Is that true? I thought for all languages only "." is defacto decimal point in all languages. Never knew it changes with locale.

discuss

order

plopilop|1 year ago

The hegemony of software only accepting . has de facto pushed the standard everywhere for computers, but here in France I still write with a comma, but type with a dot.

A few years ago Excel and some other softwares started to be locale dependent and I never wanted to burn my computer this much

johncoltrane|1 year ago

French dev currently working for a French but global client, here. The UI of the timesheet app is in English but the fields only accept `,` as decimal point. It's so needlessly confusing.

jiehong|1 year ago

Very much so.

Dot is often used as thousands separator too.

I remember the first time I saw 10,000 as a price and thought: 10 bucks? So cheap. But also: who needs 3 decimal points for a price?

Looks like its more or less 50% of the world [0].

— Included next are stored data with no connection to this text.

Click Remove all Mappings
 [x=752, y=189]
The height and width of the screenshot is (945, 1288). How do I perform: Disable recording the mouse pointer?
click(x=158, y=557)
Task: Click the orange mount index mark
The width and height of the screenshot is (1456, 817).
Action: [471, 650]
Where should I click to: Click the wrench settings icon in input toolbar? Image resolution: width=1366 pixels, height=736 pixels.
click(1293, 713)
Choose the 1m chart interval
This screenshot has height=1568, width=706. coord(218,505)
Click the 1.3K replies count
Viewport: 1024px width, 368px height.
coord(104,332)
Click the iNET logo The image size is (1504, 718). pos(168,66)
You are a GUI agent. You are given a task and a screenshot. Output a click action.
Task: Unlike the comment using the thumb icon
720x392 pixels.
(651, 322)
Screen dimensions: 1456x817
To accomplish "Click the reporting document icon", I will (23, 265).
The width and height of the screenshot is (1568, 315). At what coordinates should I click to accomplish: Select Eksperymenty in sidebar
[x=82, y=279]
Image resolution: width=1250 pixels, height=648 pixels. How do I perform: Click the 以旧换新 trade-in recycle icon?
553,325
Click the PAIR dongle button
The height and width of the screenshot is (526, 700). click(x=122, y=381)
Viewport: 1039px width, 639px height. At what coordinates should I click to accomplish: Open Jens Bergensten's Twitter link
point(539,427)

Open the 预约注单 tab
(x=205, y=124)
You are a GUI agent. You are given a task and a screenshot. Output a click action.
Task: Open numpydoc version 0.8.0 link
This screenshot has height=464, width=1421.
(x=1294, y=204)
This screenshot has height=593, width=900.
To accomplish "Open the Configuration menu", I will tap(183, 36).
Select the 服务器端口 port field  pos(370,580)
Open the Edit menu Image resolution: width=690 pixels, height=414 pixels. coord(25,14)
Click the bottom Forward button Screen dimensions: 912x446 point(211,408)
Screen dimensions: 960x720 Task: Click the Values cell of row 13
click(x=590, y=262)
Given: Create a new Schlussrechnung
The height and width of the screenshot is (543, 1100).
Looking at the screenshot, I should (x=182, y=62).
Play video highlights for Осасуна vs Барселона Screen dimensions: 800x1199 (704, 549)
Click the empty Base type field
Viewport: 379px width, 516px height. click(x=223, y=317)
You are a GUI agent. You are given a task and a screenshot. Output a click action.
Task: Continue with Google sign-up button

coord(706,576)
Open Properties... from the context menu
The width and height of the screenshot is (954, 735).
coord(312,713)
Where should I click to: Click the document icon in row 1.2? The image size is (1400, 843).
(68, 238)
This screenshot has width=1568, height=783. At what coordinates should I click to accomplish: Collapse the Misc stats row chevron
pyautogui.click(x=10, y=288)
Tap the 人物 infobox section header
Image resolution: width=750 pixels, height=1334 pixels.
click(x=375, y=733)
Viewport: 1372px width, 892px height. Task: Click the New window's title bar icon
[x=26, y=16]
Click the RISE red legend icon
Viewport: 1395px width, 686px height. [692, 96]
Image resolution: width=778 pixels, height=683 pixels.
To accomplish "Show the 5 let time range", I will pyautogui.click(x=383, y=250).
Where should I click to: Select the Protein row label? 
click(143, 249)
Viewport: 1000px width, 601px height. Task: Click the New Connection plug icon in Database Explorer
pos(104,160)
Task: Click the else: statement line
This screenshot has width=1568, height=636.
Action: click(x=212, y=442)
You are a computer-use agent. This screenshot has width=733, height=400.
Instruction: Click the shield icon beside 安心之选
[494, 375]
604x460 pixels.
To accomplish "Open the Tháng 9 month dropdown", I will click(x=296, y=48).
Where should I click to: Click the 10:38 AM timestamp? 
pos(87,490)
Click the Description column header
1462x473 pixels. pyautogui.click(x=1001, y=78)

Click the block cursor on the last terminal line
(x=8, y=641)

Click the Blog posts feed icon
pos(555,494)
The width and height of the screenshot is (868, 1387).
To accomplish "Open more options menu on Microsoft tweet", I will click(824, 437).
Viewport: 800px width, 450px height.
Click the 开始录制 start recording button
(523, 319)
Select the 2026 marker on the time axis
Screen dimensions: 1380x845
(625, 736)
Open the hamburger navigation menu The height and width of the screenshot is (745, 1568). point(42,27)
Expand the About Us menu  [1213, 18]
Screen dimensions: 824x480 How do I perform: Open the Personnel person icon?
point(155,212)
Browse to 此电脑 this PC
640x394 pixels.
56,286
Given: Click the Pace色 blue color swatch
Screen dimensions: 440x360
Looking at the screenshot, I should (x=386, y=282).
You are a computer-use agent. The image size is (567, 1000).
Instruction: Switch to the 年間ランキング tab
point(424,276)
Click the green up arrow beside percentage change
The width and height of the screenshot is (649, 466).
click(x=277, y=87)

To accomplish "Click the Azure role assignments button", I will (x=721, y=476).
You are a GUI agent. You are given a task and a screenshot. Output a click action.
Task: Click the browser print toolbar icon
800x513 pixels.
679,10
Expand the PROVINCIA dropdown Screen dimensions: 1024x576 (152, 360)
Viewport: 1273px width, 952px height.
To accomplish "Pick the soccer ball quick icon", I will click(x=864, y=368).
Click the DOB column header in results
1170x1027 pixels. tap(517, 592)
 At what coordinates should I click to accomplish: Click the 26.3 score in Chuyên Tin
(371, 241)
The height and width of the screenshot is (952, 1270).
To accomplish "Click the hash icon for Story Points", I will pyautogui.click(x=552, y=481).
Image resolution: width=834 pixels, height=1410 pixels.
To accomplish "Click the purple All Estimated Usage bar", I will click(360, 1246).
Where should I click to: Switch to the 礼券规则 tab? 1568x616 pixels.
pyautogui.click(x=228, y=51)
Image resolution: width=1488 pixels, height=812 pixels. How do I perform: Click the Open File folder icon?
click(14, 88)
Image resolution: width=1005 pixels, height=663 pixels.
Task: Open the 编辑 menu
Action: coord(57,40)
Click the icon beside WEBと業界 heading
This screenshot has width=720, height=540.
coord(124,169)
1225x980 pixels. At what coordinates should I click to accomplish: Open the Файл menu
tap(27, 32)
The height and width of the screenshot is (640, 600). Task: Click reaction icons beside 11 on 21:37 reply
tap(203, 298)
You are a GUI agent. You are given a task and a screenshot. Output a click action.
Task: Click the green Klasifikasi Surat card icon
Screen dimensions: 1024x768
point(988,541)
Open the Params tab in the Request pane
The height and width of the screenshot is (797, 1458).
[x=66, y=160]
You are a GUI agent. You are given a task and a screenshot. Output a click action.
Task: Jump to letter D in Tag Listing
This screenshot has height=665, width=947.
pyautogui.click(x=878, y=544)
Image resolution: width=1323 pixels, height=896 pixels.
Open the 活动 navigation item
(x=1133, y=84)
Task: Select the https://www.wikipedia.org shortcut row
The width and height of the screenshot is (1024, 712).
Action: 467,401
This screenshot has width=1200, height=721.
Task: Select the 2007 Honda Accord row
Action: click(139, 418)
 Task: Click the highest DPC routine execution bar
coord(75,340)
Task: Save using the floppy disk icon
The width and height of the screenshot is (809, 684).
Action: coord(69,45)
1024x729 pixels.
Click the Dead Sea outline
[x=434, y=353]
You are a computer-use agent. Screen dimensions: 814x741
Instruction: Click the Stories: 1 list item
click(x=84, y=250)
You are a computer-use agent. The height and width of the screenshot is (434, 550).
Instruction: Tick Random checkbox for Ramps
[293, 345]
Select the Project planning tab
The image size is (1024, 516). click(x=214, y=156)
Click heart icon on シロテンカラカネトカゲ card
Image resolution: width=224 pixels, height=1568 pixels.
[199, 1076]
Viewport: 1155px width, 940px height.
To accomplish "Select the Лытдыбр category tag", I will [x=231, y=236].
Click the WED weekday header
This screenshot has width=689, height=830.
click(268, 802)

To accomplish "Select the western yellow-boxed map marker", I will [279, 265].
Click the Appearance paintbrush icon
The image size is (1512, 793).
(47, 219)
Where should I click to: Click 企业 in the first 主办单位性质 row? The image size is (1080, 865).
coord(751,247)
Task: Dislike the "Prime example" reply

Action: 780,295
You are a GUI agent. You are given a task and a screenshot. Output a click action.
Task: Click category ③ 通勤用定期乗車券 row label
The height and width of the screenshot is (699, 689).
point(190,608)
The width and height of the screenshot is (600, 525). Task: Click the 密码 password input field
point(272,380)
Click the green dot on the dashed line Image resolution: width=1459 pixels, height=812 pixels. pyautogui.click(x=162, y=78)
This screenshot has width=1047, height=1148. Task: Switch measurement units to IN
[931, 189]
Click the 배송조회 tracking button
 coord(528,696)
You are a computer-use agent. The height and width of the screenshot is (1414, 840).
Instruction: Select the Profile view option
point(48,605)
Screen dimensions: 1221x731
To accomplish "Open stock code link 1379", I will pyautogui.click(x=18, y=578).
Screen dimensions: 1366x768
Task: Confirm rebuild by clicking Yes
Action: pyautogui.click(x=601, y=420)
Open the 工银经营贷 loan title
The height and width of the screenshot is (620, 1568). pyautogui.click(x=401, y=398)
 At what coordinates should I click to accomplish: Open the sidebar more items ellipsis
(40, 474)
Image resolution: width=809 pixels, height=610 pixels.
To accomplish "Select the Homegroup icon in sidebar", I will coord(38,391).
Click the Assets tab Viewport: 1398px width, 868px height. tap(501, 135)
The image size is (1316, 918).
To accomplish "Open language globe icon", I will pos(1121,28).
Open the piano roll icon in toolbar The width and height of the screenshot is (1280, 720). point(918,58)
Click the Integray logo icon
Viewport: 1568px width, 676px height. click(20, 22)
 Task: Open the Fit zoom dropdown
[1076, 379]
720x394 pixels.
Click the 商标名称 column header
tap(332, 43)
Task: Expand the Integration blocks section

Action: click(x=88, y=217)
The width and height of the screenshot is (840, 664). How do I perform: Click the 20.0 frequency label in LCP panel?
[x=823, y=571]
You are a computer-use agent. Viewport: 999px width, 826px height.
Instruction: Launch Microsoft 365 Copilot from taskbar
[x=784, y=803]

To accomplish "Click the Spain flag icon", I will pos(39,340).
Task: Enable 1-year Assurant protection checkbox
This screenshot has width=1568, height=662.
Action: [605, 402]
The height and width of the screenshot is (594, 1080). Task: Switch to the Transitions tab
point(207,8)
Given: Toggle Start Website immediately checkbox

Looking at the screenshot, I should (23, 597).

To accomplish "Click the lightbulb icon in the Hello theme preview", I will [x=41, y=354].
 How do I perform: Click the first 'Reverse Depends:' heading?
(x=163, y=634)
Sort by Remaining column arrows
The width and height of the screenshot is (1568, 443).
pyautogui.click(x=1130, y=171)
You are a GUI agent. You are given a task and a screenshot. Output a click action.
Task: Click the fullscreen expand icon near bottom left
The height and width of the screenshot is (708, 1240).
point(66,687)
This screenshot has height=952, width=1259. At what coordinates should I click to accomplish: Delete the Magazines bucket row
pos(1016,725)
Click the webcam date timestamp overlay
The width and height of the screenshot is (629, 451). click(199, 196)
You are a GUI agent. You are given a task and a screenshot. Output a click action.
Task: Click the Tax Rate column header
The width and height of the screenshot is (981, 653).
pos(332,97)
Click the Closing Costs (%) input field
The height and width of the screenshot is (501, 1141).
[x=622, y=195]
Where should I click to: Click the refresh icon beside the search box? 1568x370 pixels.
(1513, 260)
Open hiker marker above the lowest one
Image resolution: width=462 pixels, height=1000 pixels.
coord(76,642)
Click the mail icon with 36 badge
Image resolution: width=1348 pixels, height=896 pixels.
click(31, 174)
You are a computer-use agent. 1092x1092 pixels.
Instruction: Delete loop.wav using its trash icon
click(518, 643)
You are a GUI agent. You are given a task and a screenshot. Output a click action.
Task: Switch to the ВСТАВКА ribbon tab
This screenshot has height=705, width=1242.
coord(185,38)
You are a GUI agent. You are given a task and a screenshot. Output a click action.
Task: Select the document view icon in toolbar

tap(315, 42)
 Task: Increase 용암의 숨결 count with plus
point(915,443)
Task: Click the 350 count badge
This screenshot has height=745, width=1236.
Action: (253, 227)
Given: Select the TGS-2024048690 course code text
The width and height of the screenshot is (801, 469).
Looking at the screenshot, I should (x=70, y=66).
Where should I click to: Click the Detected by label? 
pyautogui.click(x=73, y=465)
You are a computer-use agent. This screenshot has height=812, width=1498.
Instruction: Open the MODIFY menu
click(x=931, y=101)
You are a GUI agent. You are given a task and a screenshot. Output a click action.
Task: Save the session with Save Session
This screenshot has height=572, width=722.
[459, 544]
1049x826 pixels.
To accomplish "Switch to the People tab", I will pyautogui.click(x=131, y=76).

[0]: https://en.wikipedia.org/wiki/Decimal_separator#Conventions_...

koliber|1 year ago

To add to the complexity of the whole situation, some countries don't separate by thousands (every three zeroes). India uses a 2,2,3 system (crore, lakh, thousand).

10 million = 1,00,00,000

https://en.wikipedia.org/wiki/Lakh

rob74|1 year ago

> who needs 3 decimal points for a price?

Petrol stations... I have no idea how widespread this practice is, but at least in Germany fuel prices have 3 decimal points to better confuse motorists. The third number is usually displayed smaller and is of course always a nine. So, if you see the price for a litre of diesel at e.g. 1.62⁹ €, you might forget to round it up mentally.

ninalanyon|1 year ago

International standards say that either dot or comma is acceptable as decimal separator and thousand separators are optional spaces, typically a half space when properly typeset.

    ISO 31-0 (after Amendment 2) specifies that "the decimal sign is either the comma on the line or the point on the line". This follows resolution 10[1] of the 22nd CGPM, 2003.[2]

    For example, one divided by two (one half) may be written as 0.5 or 0,5.

spacechild1|1 year ago

For example, German speaking countries use a comma instead of a decimal point, whereas the latter is used as a group separator. The German word for decimal place is "Kommastelle" (= "comma place").

kolinko|1 year ago

It’s “,” in Poland, and a dot(or apostrophe) as thousands separator.

That’s why in region settings on your computer you will find not only date/tome formatting, but also the number format.

yxhuvud|1 year ago

No. Some languages use . for thousand (or even hundred) separators.